ABOUT THIS EXERCISE: Your answer should be the data below, reproduced with nothing changed.

RECORDS PROVIDED:
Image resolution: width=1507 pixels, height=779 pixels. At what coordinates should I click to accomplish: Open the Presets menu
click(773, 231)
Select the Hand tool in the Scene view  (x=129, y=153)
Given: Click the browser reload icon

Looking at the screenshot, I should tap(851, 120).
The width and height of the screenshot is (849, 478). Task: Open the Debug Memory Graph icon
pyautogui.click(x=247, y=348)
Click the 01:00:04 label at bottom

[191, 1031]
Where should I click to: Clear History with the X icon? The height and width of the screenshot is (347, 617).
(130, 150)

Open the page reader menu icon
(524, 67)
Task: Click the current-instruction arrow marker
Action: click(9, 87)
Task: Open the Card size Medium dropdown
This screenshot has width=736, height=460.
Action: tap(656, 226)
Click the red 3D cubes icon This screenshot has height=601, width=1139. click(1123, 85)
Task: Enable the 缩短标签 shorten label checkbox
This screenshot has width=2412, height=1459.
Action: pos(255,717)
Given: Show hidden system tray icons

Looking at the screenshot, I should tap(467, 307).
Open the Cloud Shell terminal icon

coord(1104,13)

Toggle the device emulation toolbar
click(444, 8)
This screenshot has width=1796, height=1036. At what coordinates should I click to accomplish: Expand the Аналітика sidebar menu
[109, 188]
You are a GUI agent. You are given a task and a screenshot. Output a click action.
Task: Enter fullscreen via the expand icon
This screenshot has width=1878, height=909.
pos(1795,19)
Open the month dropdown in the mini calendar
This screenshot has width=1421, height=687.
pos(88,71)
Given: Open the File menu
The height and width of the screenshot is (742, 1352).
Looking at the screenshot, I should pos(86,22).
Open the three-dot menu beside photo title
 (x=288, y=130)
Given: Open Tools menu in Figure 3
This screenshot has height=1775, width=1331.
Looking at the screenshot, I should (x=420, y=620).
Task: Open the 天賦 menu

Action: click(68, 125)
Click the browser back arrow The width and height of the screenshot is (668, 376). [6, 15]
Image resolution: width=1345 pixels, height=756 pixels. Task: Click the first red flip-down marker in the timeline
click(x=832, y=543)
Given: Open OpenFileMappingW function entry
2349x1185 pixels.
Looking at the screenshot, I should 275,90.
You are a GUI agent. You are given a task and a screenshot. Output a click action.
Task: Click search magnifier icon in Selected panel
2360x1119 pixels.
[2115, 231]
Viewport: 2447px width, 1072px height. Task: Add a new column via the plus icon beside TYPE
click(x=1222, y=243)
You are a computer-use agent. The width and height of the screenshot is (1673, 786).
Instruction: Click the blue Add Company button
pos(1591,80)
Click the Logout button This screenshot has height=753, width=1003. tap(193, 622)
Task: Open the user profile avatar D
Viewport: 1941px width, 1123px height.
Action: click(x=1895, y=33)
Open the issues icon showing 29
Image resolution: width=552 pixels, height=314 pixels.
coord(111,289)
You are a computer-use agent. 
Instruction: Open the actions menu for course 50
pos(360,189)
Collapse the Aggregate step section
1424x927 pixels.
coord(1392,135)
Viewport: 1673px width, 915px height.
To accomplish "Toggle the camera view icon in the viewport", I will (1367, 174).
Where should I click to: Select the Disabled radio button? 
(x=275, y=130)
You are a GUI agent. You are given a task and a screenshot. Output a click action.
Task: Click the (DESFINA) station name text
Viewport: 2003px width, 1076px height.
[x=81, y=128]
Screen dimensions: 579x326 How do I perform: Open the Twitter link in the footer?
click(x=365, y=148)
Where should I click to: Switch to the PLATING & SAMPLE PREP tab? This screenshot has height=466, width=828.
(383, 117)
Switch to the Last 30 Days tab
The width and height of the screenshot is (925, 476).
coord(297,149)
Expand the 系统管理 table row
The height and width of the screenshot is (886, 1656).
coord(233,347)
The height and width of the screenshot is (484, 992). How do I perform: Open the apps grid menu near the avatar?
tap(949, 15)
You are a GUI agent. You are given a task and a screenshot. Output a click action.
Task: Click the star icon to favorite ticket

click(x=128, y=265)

WRITTEN SOLUTION:
Image resolution: width=1507 pixels, height=779 pixels. At what coordinates should I click to accomplish: Open the Presets menu
click(773, 231)
Select the Hand tool in the Scene view  (x=129, y=153)
Given: Click the browser reload icon

Looking at the screenshot, I should tap(851, 120).
The width and height of the screenshot is (849, 478). Task: Open the Debug Memory Graph icon
pyautogui.click(x=247, y=348)
Click the 01:00:04 label at bottom

[191, 1031]
Where should I click to: Clear History with the X icon? The height and width of the screenshot is (347, 617).
(130, 150)

Open the page reader menu icon
(524, 67)
Task: Click the current-instruction arrow marker
Action: click(9, 87)
Task: Open the Card size Medium dropdown
This screenshot has width=736, height=460.
Action: tap(656, 226)
Click the red 3D cubes icon This screenshot has height=601, width=1139. click(1123, 85)
Task: Enable the 缩短标签 shorten label checkbox
This screenshot has width=2412, height=1459.
Action: pos(255,717)
Given: Show hidden system tray icons

Looking at the screenshot, I should tap(467, 307).
Open the Cloud Shell terminal icon

coord(1104,13)

Toggle the device emulation toolbar
click(444, 8)
This screenshot has width=1796, height=1036. At what coordinates should I click to accomplish: Expand the Аналітика sidebar menu
[109, 188]
You are a GUI agent. You are given a task and a screenshot. Output a click action.
Task: Enter fullscreen via the expand icon
This screenshot has width=1878, height=909.
pos(1795,19)
Open the month dropdown in the mini calendar
This screenshot has width=1421, height=687.
pos(88,71)
Given: Open the File menu
The height and width of the screenshot is (742, 1352).
Looking at the screenshot, I should pos(86,22).
Open the three-dot menu beside photo title
 (x=288, y=130)
Given: Open Tools menu in Figure 3
This screenshot has height=1775, width=1331.
Looking at the screenshot, I should (x=420, y=620).
Task: Open the 天賦 menu

Action: click(68, 125)
Click the browser back arrow The width and height of the screenshot is (668, 376). [6, 15]
Image resolution: width=1345 pixels, height=756 pixels. Task: Click the first red flip-down marker in the timeline
click(x=832, y=543)
Given: Open OpenFileMappingW function entry
2349x1185 pixels.
Looking at the screenshot, I should 275,90.
You are a GUI agent. You are given a task and a screenshot. Output a click action.
Task: Click search magnifier icon in Selected panel
2360x1119 pixels.
[2115, 231]
Viewport: 2447px width, 1072px height. Task: Add a new column via the plus icon beside TYPE
click(x=1222, y=243)
You are a computer-use agent. The width and height of the screenshot is (1673, 786).
Instruction: Click the blue Add Company button
pos(1591,80)
Click the Logout button This screenshot has height=753, width=1003. tap(193, 622)
Task: Open the user profile avatar D
Viewport: 1941px width, 1123px height.
Action: click(x=1895, y=33)
Open the issues icon showing 29
Image resolution: width=552 pixels, height=314 pixels.
coord(111,289)
You are a computer-use agent. 
Instruction: Open the actions menu for course 50
pos(360,189)
Collapse the Aggregate step section
1424x927 pixels.
coord(1392,135)
Viewport: 1673px width, 915px height.
To accomplish "Toggle the camera view icon in the viewport", I will (1367, 174).
Where should I click to: Select the Disabled radio button? 
(x=275, y=130)
You are a GUI agent. You are given a task and a screenshot. Output a click action.
Task: Click the (DESFINA) station name text
Viewport: 2003px width, 1076px height.
[x=81, y=128]
Screen dimensions: 579x326 How do I perform: Open the Twitter link in the footer?
click(x=365, y=148)
Where should I click to: Switch to the PLATING & SAMPLE PREP tab? This screenshot has height=466, width=828.
(383, 117)
Switch to the Last 30 Days tab
The width and height of the screenshot is (925, 476).
coord(297,149)
Expand the 系统管理 table row
The height and width of the screenshot is (886, 1656).
coord(233,347)
The height and width of the screenshot is (484, 992). How do I perform: Open the apps grid menu near the avatar?
tap(949, 15)
You are a GUI agent. You are given a task and a screenshot. Output a click action.
Task: Click the star icon to favorite ticket

click(x=128, y=265)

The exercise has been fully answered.